### Your assignment
For the material that follows, return exactly the lines from the one with "Expand the Accessories category tree" through the one with "Task: Open the circular arrow icon marked NEW", both ends included.

### Record excerpts
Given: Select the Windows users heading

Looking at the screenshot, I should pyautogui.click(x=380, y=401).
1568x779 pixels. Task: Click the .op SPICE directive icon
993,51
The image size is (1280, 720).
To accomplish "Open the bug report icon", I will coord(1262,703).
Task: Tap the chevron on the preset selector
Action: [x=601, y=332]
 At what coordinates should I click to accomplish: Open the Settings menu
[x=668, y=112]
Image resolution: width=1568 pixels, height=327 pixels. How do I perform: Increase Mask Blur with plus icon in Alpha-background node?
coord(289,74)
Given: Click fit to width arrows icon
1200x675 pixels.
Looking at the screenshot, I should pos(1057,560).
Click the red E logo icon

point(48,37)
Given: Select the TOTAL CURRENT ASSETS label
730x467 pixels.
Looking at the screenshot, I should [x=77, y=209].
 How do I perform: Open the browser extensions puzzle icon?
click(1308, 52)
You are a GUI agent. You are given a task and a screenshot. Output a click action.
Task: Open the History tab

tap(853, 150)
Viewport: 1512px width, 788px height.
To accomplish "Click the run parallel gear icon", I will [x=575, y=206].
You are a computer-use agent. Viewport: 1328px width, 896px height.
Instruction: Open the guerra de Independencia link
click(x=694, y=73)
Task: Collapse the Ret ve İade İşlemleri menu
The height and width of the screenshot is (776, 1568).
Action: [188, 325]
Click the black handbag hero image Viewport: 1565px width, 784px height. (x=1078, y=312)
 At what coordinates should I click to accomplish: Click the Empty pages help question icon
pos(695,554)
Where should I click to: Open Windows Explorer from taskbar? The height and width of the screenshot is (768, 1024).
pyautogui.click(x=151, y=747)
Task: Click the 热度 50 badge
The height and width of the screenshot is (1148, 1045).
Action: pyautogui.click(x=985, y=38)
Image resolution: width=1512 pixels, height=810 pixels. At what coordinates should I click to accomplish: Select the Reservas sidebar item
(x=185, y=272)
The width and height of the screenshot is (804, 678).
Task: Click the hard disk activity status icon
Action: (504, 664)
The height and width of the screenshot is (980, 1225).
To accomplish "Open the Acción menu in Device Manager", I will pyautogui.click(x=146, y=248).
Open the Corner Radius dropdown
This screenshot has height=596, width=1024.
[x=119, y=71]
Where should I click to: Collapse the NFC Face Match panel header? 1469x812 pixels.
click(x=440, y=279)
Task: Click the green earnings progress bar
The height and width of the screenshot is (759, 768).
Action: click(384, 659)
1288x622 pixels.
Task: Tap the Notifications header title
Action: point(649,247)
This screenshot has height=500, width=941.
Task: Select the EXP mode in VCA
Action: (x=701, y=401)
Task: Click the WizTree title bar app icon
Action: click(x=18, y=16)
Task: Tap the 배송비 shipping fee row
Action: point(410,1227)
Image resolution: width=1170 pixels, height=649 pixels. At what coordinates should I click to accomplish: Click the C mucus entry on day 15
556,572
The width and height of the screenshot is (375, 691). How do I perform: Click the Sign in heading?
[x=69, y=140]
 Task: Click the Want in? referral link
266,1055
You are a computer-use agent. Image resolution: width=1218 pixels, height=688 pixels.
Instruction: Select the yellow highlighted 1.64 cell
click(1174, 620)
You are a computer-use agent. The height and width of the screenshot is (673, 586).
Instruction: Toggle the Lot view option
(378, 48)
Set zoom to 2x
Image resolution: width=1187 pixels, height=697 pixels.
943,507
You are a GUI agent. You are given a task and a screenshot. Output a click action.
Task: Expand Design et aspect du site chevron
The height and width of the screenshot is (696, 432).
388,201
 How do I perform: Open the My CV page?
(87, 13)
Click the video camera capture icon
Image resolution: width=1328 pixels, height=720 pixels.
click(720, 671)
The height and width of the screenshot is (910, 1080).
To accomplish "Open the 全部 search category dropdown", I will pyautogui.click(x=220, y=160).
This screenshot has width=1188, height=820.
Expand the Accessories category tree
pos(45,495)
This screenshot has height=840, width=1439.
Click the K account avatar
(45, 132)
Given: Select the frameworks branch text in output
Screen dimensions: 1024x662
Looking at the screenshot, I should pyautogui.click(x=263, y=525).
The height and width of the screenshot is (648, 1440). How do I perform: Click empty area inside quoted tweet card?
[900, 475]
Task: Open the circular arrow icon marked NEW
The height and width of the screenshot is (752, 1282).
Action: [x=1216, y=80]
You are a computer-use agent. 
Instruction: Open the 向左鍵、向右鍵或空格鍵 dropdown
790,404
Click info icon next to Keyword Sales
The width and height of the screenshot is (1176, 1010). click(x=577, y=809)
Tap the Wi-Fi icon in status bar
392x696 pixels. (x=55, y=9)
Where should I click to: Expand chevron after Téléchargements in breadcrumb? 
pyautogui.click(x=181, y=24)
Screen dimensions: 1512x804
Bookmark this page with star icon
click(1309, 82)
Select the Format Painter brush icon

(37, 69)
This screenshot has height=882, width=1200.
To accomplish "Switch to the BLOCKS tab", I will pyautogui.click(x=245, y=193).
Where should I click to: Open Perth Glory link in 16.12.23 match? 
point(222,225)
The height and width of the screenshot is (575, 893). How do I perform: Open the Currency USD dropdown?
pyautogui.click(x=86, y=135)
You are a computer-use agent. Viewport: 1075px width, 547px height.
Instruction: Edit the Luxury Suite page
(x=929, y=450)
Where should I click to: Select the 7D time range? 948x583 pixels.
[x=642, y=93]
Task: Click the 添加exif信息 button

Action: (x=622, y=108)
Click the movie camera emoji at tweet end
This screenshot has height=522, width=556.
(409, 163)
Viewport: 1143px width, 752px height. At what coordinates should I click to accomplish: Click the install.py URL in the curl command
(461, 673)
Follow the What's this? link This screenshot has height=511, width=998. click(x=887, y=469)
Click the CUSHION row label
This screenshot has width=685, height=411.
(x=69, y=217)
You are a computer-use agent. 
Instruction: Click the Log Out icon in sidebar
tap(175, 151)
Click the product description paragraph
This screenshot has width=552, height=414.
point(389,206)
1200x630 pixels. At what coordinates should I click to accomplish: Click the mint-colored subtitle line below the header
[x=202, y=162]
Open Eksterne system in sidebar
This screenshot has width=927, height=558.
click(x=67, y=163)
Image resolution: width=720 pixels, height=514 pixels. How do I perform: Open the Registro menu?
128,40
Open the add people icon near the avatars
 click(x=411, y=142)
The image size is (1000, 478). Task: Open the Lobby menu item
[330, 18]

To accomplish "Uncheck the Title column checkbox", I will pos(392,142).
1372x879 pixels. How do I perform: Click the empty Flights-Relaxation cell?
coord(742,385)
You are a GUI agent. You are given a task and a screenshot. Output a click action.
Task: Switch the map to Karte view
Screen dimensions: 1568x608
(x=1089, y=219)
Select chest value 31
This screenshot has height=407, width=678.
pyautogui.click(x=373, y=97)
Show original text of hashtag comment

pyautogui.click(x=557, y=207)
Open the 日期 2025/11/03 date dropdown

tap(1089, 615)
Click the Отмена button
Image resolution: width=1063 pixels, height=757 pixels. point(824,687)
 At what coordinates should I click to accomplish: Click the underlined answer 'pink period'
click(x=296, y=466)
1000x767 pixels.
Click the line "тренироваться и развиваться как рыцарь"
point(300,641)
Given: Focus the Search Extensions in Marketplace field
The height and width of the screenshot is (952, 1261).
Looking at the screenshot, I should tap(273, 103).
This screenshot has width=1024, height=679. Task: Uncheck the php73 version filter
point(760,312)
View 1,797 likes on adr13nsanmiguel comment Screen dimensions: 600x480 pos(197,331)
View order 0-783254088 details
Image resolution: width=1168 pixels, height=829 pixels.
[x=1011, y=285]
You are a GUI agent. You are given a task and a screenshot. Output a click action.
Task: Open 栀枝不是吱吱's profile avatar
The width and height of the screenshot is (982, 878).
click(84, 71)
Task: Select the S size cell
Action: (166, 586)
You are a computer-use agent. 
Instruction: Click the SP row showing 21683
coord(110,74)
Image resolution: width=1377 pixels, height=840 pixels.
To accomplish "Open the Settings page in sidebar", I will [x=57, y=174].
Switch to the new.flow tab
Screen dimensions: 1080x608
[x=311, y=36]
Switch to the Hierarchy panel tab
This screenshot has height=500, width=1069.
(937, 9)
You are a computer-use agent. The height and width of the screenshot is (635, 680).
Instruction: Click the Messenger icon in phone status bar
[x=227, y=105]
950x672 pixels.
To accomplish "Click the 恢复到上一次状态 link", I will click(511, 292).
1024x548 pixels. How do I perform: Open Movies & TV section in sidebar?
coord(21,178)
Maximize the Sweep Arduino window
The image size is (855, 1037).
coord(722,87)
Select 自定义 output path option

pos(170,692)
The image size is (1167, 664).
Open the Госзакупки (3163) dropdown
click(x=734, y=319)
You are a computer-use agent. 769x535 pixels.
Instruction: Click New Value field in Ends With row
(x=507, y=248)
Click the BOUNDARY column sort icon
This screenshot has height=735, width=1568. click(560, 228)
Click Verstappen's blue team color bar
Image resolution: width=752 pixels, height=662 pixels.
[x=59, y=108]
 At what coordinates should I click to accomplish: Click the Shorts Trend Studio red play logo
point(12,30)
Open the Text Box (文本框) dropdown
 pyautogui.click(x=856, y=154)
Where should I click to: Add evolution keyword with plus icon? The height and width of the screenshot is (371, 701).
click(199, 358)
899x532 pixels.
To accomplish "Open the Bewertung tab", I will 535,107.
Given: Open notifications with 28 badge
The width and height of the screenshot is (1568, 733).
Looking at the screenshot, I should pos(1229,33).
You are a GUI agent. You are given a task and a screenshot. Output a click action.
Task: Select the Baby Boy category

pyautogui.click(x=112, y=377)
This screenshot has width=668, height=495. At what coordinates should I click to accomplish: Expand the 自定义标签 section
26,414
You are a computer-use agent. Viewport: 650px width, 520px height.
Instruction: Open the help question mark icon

### The completed task
Expand the Accessories category tree
pos(45,495)
This screenshot has height=840, width=1439.
Click the K account avatar
(45, 132)
Given: Select the frameworks branch text in output
Screen dimensions: 1024x662
Looking at the screenshot, I should pyautogui.click(x=263, y=525).
The height and width of the screenshot is (648, 1440). How do I perform: Click empty area inside quoted tweet card?
[900, 475]
Task: Open the circular arrow icon marked NEW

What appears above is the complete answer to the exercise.